━━━━━ Source document ━━━━━
Presumably, the results of the PRA will be used in the course of the staff's determination that the design is expected to produce a nuclear power plant that has an appropriate response to severe accidents. In the Severe Accident Policy Statement, the Commission indicated that a PRA would be required for each new design, and that the results of this PRA would be part of the information which would guide the staff in its determination that a design is adequate to deal with severe accidents. The policy statement published in the Federal Register of August 8, 1985, also states that "Accordingly, within 18 months of the publication of this Severe Accident Policy Statement, the staff will issue guidance on the form, purpose and role that PRAs are to play in severe accident analysis and decision making for both existing and future plant designs...." The Statement says further, "The PRA guidance will describe the appropriate combination of deterministic and probabilistic considerations as a basis for severe accident decisions."
The staff has yet to produce the promised guidance. We urge that the staff formulate a set of criteria that it plans to use in making severe accident decisions. This should include the way in which the results of a PRA are to be used in the process (not just whether the PRA has been done properly).
━━━━━ Provided data ━━━━━
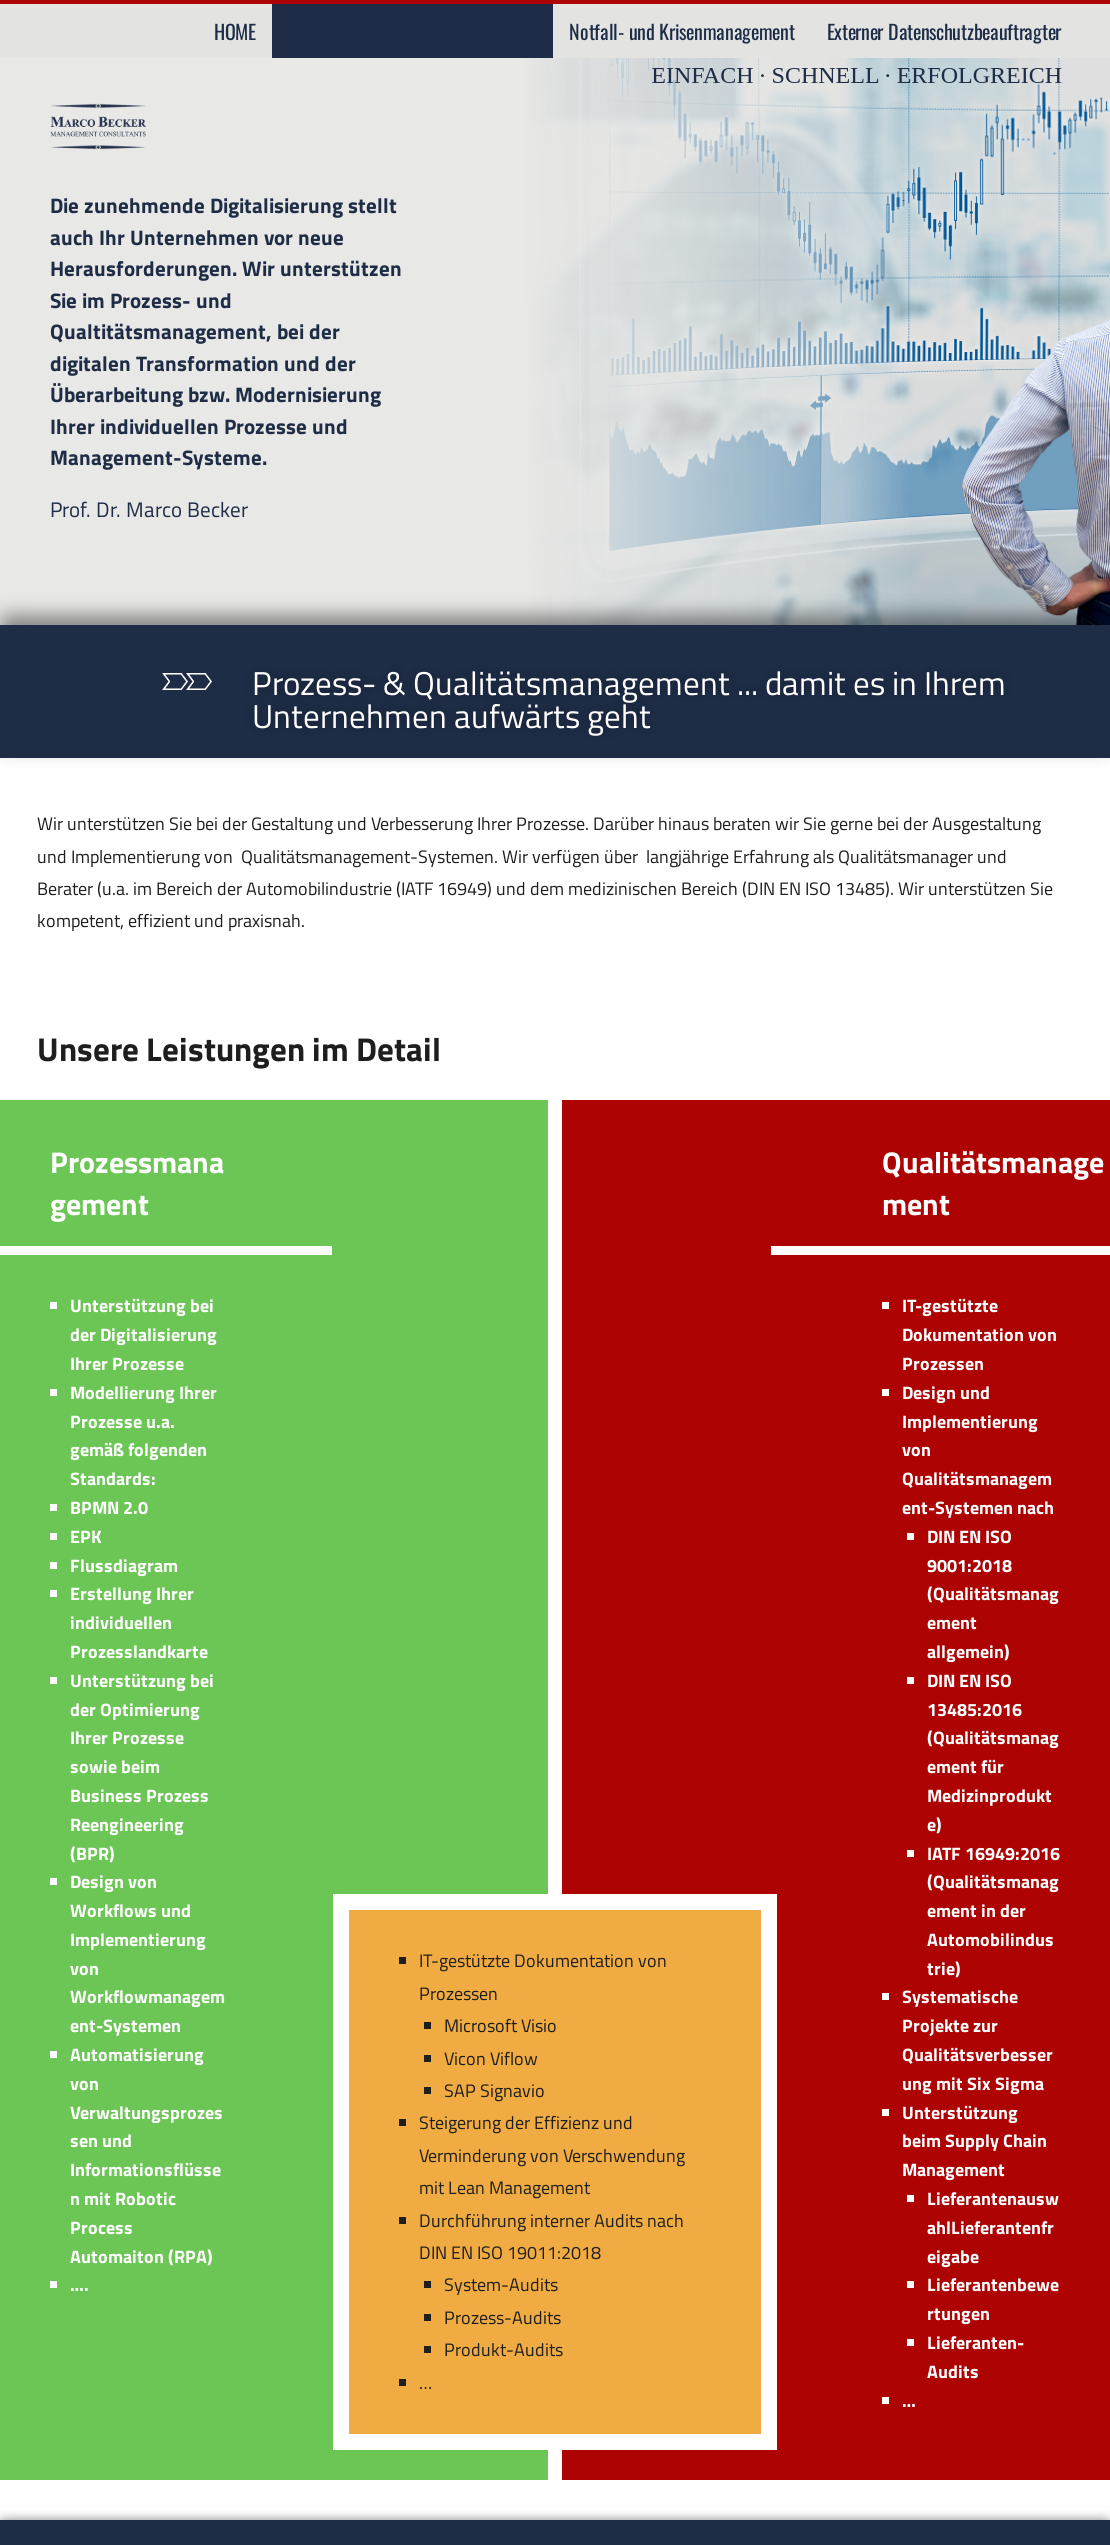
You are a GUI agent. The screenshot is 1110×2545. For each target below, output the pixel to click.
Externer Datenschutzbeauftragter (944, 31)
━━━━━
**The exercise**. According to the passage on severe accident policy, within what period was the staff to issue guidance on the role of PRAs?

**Exercise response**. Within 18 months of the publication of the Severe Accident Policy Statement.